Find every line in the records below that contains "computer", and copy it.

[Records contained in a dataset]
================================
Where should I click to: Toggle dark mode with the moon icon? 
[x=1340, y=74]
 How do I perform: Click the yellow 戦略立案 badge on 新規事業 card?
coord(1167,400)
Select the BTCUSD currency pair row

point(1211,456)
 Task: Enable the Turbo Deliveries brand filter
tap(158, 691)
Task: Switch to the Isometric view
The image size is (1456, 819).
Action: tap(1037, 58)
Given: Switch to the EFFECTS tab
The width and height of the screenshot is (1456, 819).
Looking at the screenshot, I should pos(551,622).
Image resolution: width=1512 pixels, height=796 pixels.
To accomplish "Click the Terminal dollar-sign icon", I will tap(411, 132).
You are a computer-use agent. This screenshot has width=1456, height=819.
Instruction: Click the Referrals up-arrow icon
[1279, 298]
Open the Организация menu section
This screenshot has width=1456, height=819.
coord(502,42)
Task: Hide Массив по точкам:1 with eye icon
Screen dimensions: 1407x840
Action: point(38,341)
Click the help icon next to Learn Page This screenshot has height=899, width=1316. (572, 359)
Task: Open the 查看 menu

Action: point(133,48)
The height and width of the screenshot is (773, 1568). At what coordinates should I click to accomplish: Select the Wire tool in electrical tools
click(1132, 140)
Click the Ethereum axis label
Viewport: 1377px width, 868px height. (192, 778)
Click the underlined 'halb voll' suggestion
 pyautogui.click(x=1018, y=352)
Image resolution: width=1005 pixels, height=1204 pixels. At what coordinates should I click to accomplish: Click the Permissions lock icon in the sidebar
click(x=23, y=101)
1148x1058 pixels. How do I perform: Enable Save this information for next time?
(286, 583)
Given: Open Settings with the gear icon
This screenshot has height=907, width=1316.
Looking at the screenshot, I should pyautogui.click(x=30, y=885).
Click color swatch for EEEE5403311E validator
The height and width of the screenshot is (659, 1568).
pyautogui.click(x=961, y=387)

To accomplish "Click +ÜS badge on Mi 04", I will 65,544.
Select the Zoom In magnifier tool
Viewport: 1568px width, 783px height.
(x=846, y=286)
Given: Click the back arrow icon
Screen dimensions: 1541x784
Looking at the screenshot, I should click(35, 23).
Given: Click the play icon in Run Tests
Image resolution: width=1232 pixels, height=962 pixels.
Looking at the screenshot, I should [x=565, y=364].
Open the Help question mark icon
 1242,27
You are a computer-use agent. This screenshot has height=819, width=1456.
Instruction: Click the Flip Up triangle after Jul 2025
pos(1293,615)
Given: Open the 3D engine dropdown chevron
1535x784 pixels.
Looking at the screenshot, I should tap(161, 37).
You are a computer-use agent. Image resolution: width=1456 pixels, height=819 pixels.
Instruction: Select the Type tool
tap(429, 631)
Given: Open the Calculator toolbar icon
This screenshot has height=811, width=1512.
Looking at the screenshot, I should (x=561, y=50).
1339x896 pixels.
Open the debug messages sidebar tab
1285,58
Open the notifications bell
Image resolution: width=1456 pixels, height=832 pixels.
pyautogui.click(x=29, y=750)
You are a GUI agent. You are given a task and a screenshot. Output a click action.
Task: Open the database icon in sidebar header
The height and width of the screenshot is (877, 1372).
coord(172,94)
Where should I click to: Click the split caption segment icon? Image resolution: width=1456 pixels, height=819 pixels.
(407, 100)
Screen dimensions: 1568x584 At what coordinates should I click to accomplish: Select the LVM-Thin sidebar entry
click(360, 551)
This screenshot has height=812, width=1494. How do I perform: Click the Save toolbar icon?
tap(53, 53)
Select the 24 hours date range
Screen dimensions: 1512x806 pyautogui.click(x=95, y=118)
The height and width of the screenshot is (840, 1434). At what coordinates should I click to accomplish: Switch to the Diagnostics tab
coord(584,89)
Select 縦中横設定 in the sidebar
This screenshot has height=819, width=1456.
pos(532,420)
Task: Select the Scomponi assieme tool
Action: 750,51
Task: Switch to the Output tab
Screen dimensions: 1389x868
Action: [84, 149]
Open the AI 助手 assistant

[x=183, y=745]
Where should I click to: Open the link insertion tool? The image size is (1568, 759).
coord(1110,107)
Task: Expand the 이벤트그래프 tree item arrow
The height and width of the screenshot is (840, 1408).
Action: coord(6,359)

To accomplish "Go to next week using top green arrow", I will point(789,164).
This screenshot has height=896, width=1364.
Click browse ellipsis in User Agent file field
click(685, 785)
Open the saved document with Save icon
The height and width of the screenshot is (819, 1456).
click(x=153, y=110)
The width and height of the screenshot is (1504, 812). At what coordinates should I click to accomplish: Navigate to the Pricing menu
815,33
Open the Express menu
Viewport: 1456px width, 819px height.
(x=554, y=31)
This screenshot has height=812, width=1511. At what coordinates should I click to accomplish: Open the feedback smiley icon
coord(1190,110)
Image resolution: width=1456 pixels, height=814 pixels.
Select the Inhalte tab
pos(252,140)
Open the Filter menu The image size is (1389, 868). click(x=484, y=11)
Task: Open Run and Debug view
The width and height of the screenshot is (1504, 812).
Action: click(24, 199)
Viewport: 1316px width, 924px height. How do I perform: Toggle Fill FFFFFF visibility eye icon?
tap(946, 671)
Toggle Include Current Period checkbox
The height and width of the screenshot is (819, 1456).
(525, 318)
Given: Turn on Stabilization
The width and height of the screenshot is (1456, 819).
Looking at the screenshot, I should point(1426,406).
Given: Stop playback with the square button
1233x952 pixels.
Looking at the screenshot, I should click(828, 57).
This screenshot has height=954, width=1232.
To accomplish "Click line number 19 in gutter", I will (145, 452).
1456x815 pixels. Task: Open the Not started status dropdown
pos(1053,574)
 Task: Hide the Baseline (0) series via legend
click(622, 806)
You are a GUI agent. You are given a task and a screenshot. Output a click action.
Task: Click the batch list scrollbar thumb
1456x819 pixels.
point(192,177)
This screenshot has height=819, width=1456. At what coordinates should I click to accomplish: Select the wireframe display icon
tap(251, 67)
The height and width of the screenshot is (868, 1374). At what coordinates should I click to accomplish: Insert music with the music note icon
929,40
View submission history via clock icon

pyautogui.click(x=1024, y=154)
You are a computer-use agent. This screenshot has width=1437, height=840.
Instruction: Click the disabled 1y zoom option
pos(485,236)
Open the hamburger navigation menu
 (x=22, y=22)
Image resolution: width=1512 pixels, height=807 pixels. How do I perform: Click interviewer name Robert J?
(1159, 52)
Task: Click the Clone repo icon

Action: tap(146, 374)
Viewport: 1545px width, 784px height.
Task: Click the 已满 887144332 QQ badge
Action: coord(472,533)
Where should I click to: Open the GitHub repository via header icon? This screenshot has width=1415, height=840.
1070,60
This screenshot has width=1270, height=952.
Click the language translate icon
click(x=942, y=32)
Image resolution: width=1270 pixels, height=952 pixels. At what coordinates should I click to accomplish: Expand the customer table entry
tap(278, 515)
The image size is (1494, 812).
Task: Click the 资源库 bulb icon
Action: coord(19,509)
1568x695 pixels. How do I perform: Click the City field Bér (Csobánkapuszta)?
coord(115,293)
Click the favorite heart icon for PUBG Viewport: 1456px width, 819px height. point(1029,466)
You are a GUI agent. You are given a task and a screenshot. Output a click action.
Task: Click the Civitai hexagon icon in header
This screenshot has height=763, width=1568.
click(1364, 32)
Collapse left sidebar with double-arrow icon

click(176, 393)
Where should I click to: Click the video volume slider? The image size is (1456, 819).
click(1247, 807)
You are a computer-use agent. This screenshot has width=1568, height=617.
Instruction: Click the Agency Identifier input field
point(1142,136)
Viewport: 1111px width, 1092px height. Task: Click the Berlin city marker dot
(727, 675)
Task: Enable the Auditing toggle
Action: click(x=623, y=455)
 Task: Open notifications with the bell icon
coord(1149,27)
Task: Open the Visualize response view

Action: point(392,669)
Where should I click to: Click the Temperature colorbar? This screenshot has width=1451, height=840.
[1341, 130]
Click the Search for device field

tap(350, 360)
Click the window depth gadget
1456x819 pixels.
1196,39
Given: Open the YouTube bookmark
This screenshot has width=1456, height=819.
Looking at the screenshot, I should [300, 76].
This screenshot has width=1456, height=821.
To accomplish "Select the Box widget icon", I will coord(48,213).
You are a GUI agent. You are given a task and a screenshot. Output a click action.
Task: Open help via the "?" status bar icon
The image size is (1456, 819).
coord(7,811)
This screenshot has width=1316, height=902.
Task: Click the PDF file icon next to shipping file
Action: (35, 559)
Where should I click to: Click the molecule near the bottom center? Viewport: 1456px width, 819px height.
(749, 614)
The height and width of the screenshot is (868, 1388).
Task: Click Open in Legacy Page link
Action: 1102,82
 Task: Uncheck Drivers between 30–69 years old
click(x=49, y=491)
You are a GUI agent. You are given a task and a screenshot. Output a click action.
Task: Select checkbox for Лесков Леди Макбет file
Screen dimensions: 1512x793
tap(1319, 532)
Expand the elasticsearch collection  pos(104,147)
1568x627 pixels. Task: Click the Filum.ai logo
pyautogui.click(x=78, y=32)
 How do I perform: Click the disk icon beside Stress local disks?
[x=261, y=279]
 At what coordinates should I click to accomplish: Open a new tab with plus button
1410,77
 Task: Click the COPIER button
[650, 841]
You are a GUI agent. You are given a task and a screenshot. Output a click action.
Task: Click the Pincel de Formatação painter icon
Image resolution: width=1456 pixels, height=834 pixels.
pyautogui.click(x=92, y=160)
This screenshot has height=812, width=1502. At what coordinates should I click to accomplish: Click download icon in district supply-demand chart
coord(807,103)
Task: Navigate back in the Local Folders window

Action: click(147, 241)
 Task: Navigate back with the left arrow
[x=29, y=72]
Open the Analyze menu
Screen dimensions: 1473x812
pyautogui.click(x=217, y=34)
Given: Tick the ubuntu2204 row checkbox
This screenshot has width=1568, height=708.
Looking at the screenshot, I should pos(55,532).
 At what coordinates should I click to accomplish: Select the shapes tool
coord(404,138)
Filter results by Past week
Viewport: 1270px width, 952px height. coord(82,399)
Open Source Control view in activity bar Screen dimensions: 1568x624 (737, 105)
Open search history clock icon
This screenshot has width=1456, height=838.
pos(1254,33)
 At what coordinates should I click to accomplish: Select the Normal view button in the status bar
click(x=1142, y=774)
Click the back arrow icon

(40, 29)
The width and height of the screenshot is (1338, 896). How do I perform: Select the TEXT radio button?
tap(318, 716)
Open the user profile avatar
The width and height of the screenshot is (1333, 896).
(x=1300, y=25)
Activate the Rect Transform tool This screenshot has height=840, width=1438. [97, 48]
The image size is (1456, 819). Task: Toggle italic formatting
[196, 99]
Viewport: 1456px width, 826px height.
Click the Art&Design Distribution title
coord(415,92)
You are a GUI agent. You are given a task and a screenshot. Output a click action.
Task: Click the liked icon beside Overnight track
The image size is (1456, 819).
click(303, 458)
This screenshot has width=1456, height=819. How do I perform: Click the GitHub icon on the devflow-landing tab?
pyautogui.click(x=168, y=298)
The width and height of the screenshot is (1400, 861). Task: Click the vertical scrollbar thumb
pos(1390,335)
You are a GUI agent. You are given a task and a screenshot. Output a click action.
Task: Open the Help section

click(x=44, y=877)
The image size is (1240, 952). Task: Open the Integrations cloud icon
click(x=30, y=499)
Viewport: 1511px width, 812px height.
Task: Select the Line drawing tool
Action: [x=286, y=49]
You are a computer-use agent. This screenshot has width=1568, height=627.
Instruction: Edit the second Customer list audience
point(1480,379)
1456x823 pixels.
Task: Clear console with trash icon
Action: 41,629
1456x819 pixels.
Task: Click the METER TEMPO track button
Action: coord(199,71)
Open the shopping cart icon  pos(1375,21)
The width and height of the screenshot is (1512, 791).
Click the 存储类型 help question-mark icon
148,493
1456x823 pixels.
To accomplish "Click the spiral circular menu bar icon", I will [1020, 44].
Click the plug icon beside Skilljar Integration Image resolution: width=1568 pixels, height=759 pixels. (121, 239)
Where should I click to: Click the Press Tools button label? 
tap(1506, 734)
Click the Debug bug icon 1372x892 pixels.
================================
• Response to the task
You are a computer-use agent. This screenshot has width=1456, height=819.
You are a computer-use agent. This screenshot has height=819, width=1456.
You are a computer-use agent. Image resolution: width=1456 pixels, height=819 pixels.
You are a computer-use agent. This screenshot has width=1437, height=840.
You are a computer-use agent. This screenshot has width=1568, height=617.
You are a computer-use agent. This screenshot has width=1568, height=627.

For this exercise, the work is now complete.